When I chose to speak about my recovery instead of hiding it, doors opened. When I told the truth about grieving my identity, God sent people who were grieving theirs. When the anthology launched, people began to see themselves beyond their struggle. They started saying, “With God, I can get through this too.”


My greatest breakthrough was accepting that my voice was assigned to someone else’s freedom. That’s when I stopped writing as a hobby and began writing as a mandate. A calling. A ministry.
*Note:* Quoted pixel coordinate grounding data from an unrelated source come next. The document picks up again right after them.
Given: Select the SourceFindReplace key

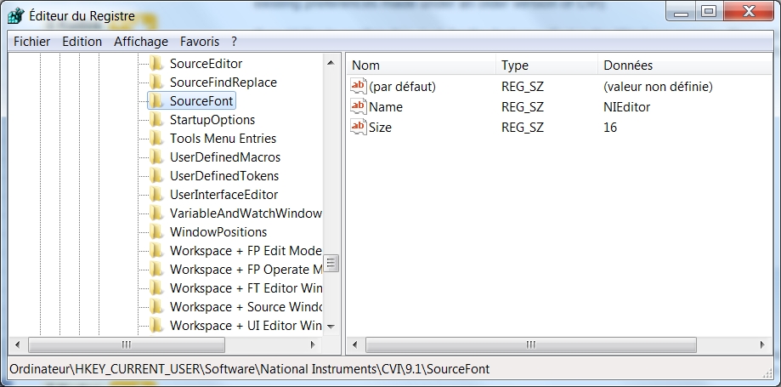Looking at the screenshot, I should coord(223,83).
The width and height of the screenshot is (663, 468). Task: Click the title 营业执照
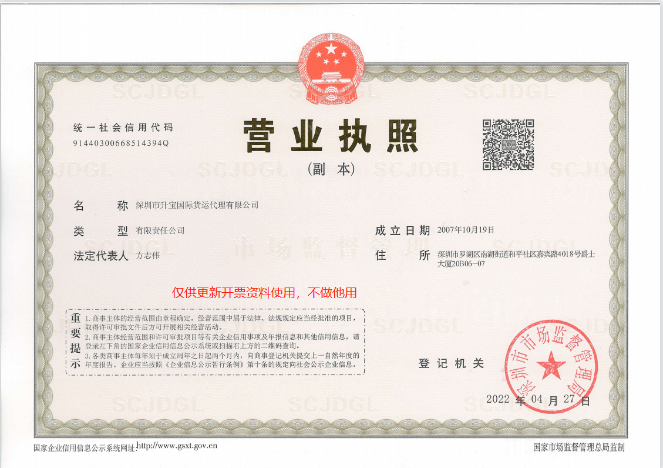coord(331,136)
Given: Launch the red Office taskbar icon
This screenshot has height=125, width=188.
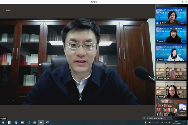Looking at the screenshot, I should pyautogui.click(x=29, y=123).
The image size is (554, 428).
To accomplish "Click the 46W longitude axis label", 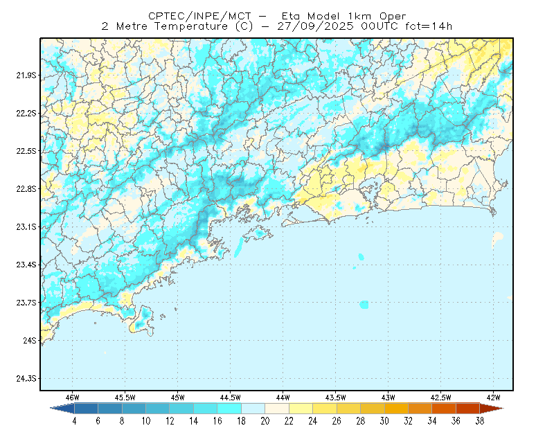I will point(73,398).
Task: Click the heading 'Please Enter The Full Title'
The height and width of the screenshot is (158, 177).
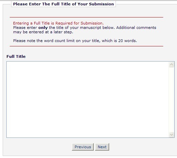Action: [x=63, y=4]
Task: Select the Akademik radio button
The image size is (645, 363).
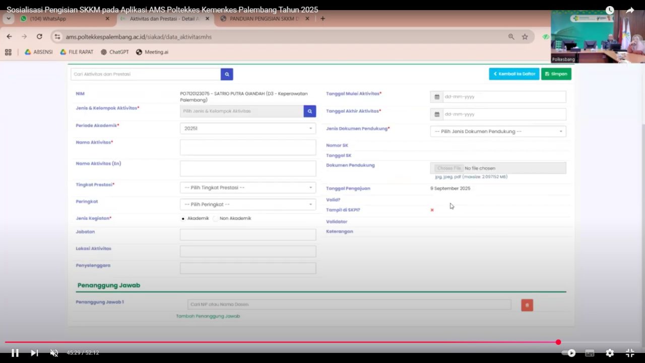Action: pyautogui.click(x=183, y=219)
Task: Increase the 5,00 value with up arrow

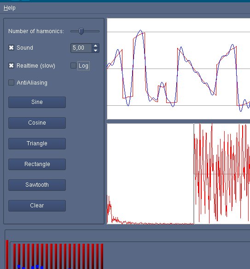Action: click(95, 46)
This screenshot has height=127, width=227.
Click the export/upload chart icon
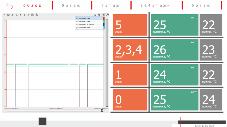coord(12,15)
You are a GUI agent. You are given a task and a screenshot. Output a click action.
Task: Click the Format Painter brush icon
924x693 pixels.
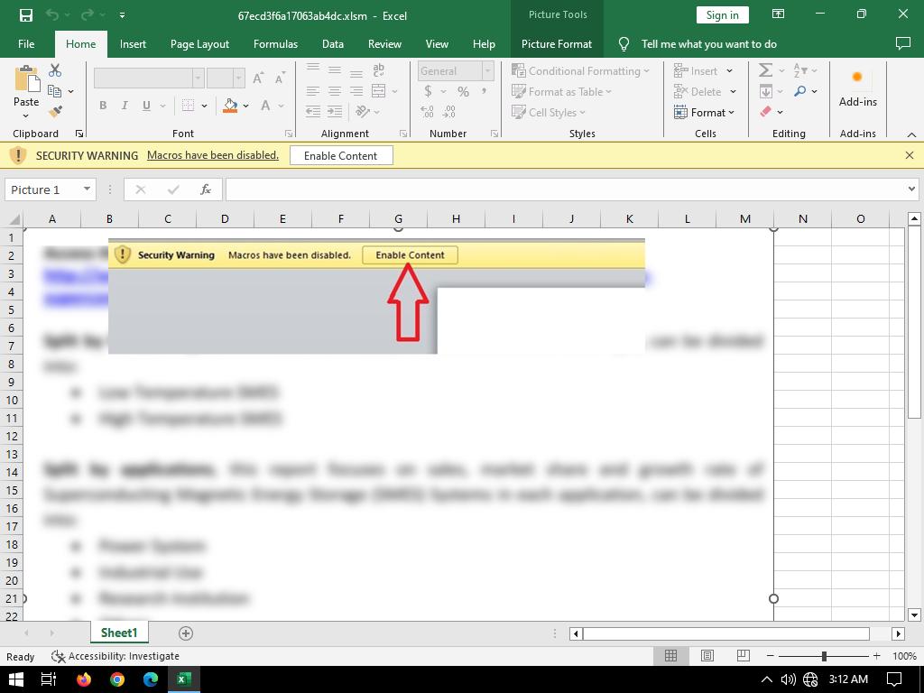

It’s why I teach authors differently. I don’t help people write books to be popular. I help them write impactful books. The Kingdom doesn’t need more information. It needs transformation. Transformational writing requires vulnerability, honesty, and a refusal to hide what God has healed.


Let Me Inspire You

If you believe God is leading you to write, here’s what I can tell you without hesitation:

  • Your story is not random.

  • Your healing is not private.

  • Your survival is not a coincidence.

  • Your life is an actual assignment.


Don’t wait to be fully restored before you testify. The testimony is in the journey, not the perfection.


People are drowning in the same ocean God rescued you from. They don’t need to see you flawless. They need to see you faithful.


So write. Share. Testify.

Not because you’re ready.

But because you’re still here.


And if God lets you live through it, He expects you to speak through it.